Voici un roman comme je les aime et comme j’aimerais en lire plus fréquemment. En effet, l’auteur
confirme de grandes qualités de conteur après son premier roman intitulé : "Opération coucou".
Loin de chercher à montrer toute l’entendue de son talent d’écrivain, Michel Colaciuri se met servilement au service de l’histoire. Il la façonne et la modèle tant et si bien que celle‐ci finit par devenir autonome ; le lecteur n’a plus qu’à se laisser porter vers des destins, que fort heureusement, il ne connaîtra jamais dans la vie réelle.
Que savons-nous vraiment de ce que fut la vie des premiers pilotes de chasse, de nombreuses nationalités, lorsqu’ils défendirent l’Angleterre contre l’invasion nazie et permirent à l’Europe de l’Ouest de demeurer libre à la fin de la seconde guerre mondiale ? Quelles furent les conditions de leur engagement, leurs conditions de vie ? Évidemment, si le premier des dangers était les combats aériens eux‐mêmes, les défaillances techniques, la peur, la fatigue et le stress tinrent un rôle déterminant dans la destinée de ces hommes – souvent extrêmement jeunes.
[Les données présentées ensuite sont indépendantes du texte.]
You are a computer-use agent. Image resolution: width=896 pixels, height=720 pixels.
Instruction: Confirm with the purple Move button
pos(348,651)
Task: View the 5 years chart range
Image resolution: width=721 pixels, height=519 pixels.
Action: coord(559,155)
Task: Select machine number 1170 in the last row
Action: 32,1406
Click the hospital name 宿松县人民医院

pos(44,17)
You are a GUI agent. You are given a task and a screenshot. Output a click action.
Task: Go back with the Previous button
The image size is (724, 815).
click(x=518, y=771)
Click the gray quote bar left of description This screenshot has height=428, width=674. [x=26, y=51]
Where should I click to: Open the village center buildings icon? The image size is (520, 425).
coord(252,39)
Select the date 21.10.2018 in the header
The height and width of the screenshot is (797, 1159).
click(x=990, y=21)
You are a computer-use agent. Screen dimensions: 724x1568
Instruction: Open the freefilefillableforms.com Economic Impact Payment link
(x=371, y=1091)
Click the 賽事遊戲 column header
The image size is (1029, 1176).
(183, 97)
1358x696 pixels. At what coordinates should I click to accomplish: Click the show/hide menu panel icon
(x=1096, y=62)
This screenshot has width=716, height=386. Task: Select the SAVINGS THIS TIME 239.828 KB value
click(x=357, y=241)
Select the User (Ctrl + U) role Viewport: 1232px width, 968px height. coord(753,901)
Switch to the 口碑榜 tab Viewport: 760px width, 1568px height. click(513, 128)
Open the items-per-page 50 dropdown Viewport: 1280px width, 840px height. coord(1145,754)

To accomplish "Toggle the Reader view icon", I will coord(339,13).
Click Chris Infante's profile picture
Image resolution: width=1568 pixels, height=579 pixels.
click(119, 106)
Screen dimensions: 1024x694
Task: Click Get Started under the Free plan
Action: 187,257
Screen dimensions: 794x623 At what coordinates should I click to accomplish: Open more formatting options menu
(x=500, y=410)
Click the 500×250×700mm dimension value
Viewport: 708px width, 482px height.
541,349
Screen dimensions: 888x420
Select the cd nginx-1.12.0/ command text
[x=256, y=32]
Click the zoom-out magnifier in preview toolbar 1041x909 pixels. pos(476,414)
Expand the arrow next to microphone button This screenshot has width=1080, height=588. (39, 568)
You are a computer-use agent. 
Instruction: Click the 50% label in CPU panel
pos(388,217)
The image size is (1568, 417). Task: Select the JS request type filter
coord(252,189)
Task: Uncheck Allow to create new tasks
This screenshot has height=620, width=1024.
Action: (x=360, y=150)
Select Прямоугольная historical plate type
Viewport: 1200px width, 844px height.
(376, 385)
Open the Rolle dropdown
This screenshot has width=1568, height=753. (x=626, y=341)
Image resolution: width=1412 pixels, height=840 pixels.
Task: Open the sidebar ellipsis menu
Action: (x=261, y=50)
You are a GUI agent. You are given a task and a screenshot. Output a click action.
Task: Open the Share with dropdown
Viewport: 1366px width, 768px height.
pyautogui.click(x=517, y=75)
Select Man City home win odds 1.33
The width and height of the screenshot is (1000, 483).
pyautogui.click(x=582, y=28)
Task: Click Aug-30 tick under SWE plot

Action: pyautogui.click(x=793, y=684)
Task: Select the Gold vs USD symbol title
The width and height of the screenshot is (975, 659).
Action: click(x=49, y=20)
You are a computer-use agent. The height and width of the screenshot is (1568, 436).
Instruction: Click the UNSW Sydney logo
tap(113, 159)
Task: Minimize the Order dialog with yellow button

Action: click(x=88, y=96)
Grâce à une saisissante érudition, l’auteur parvient à nous donner l’impression que ces personnages vécurent réellement et que nous eûmes l’heur de les rencontrer en chair et en os à commencer par son héros : François Berthier. Ce dernier est un pilote de chasse français qui, parce qu’il est né coiffé et parce qu’il est un mari aimant et un père attentif, décide de rejoindre l’Angleterre sans attendre que le gouvernement français ne demande l’armistice à Hitler et à ses séides. Il refuse, tant que ses moyens le lui permettent, d’abandonner la lutte et de laisser sa famille connaître les atrocités d’un régime totalitaire, les ignominies d’un régime ouvertement xénophobe, eugéniste et sanguinaire. Avoir des principes est chose aisée, les incarner nécessite, en revanche, de trancher des nœuds gordiens et de surmonter de cruels dilemmes.
Ce n’est pas le moindre mérite de l’auteur que de parvenir à chatouiller la conscience du lecteur, en pyjama au fond de son lit, sans pour autant sombrer dans le discours grandiloquent ou la leçon de morale. Qu’aurais‐je donc fait à la place de François Berthier si mon épouse m’avait supplié de ne plus risquer ma vie ? Certes, il s’agit là d’un thème, somme toute, assez classique dans la littérature de guerre. Aussi, Michel Colaciuri enchâsse‐t-il une seconde intrigue dans la première. Que se passerait‐il si François Berthier tombait amoureux d’une autre femme lors de sa carrière militaire en Angleterre ?
Non ! L’histoire ne bifurquera pas vers une épopée amoureuse ou vers une romance bon teint, notre auteur est bien trop intelligent et trop subtil pour cela. D’ailleurs, je mets au défi quiconque de deviner, avant la dernière ligne, de quelle manière se dénouera l’intrigue !
La guerre et le danger n’annihilent pas les relations sociales, les tensions, les conflits d’intérêt, la jalousie : sans doute les exacerbent-ils ? Le mince vernis de la civilisation ne risque-t‐il pas de craquer ou de se refermer sur nos protagonistes et ainsi les transformer en des êtres aussi vils que la barbarie qu’ils entendent combattre ?
Ne comptez pas sur moi pour répondre mais précipitez‐vous toute affaire cessante sur le livre de Michel Colaciuri.
Pour être juste et ne pas donner l’impression d’être honteusement soudoyé par l’auteur pour rédiger cette chronique, je dois apporter deux nuances :
‐ L’auteur ne réussit pas à me faire partager la peur des aviateurs lors des combats aériens. Probablement parce que lui-même ne l’éprouva jamais (ouf !) ;
‐ La longueur des chapitres me gêna parfois. Difficile, de temps à autre, de trouver le bon endroit pour faire une pause naturelle dans le récit.
Pour conclure, je souhaite non seulement lire de nombreux autres romans de Michel Colaciuri mais aussi que le succès soit au rendez‐vous et aille crescendo.